Hanno inoltre espresso parere favorevole all’iniziativa:

-          la Casa Circondariale di Ivrea

-          l’Ufficio Esecuzione Penale Esterna (UEPE) di Torino

-          il Consorzio Servizi Sociali IN.RE.TE. di Ivrea

-          il Consorzio Servizi Sociali CISS-38 di Cuorgnè

-          l’Associazione Assistenti Volontari Penitenziari di Ivrea Tino Belletti - Onlus

Obiettivi:

-          favorire la comunicazione tra le comunità di detenuti stranieri e i detenuti italiani;

-          prevenire possibili tensioni e situazioni di conflitto tra gruppi di detenuti appartenenti a culture e realtà differenti;

-          favorire l’espressione adeguata e corretta dei bisogni del detenuto straniero nei confronti dell’Amministrazione Penitenziaria;

-          stipulare un protocollo d’intesa fra la Città di Ivrea, la Casa Circondariale e una cooperativa per l’inserimento di persone detenute in attività di pubblica utilità;

-          alleviare le tensioni all’interno dell’Istituto;

-          stimolare la nascita di una cultura del lavoro in persone con trascorsi delinquenziali;

Beneficiari:

Diretti:

-          Primo target: detenuti

-          Secondo target: persone in esecuzione penale esterna in carico all'UEPE

Indiretti:

-          Agenti e operatori penitenziari

-          Cittadinanza

Sintesi del progetto:

Il progetto si sviluppava su due ambiti differenti:

Ambito I: sostegno alla mediazione culturale e giustizia riparativa, con la realizzazione delle seguenti azioni:

azione 1: Mediazione culturale. Due mediatori culturali, uno di lingua araba e uno di lingua rumena hanno svolto la propria attività a favore dei detenuti del carcere di Ivrea;

azione 2: LPU. L’azione prevedeva la stipula di un protocollo di intesa tra il Comune di Ivrea e la Direzione della Casa Circondariale di Ivrea e successivamente l’impiego di detenuti in attività volontarie di pubblica utilità presso la Biblioteca Civica.
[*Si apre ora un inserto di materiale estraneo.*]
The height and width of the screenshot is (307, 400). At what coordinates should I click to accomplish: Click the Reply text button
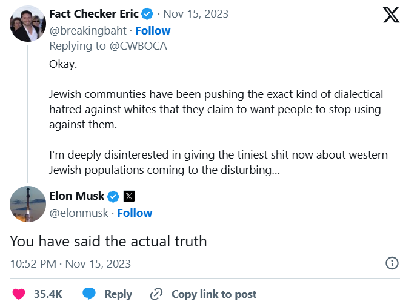118,294
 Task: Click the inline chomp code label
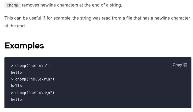coord(12,5)
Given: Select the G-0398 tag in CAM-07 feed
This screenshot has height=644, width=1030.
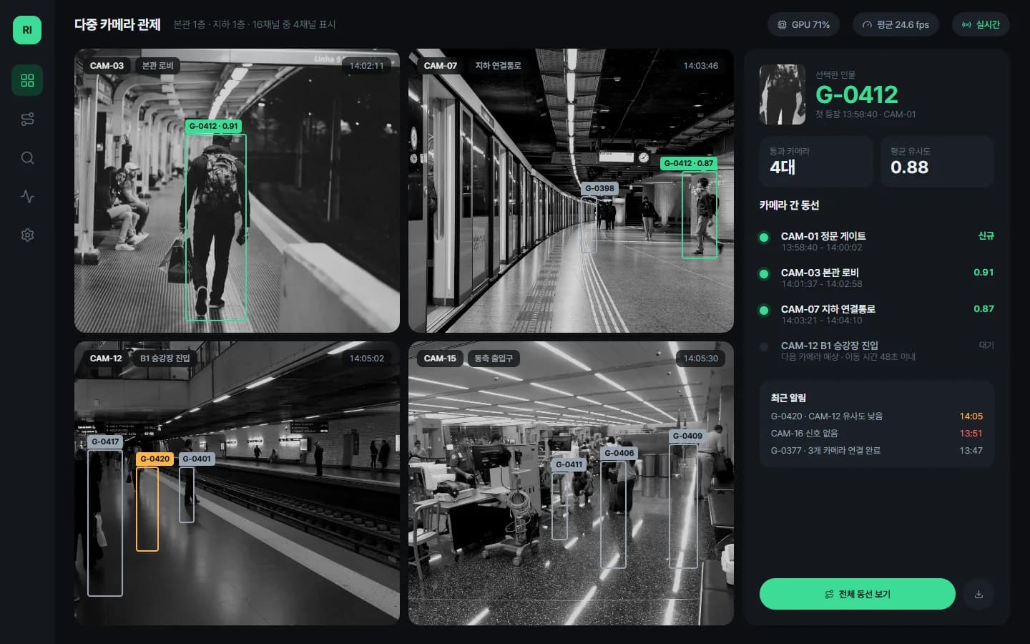Looking at the screenshot, I should coord(599,188).
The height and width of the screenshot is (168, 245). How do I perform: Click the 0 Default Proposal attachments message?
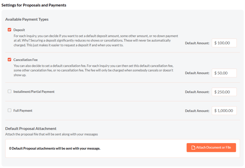(x=55, y=148)
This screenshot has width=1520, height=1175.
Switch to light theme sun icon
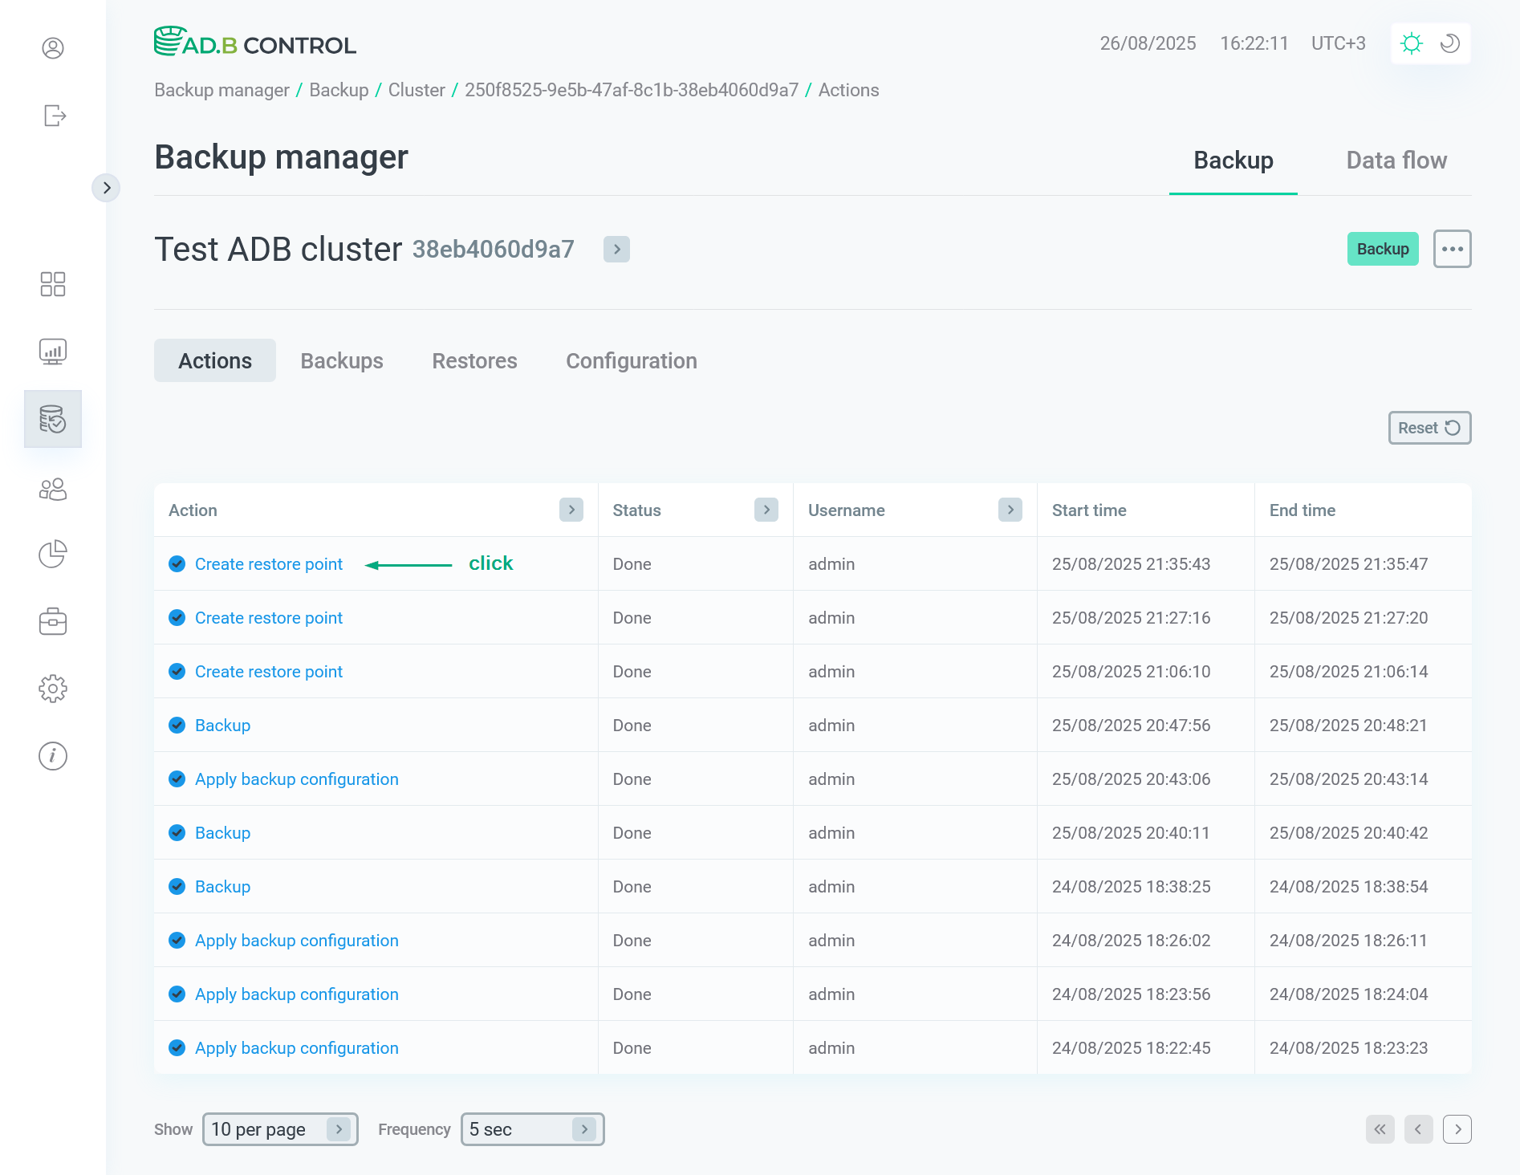pyautogui.click(x=1412, y=43)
Ambito II: attività di orientamento, accompagnamento e formazione professionale, con la realizzazione delle seguenti azioni:

azione 3:

  • Laboratori sulla comunicazione e assertività: 4 laboratori della durata di 10 ore ciascuno, ai quali hanno partecipato 10 detenuti per ogni percorso attivato;
  • Laboratori sulla gestione dell’aggressività: 4 laboratori della durata di 10 ore ciascuno, ai quali hanno partecipato 10 detenuti per ogni percorso attivato;
  • Corso per carrellista: a questo hanno partecipato 16 persone, tutti i partecipanti hanno conseguito la qualifica.

azione 4: Laboratori di cucina. Sono stati realizzati 2 laboratori della durata di 50 ore ciascuno presso la cucina del carcere di Ivrea. Beneficiari: 8/10 detenuti transessuali e 8/10 collaboratori di giustizia;

azione 5: Tirocini formativi e di orientamento. Sono stati realizzati 4 tirocini formativi, presso aziende esterne al carcere. Al termine una persona è stata assunta dalla ditta presso la quale aveva svolto il tirocinio.

E’ inoltre stata effettuata un’attività di monitoraggio, valutazione e di divulgazione dell’iniziativa, nonché la diffusione dei risultati.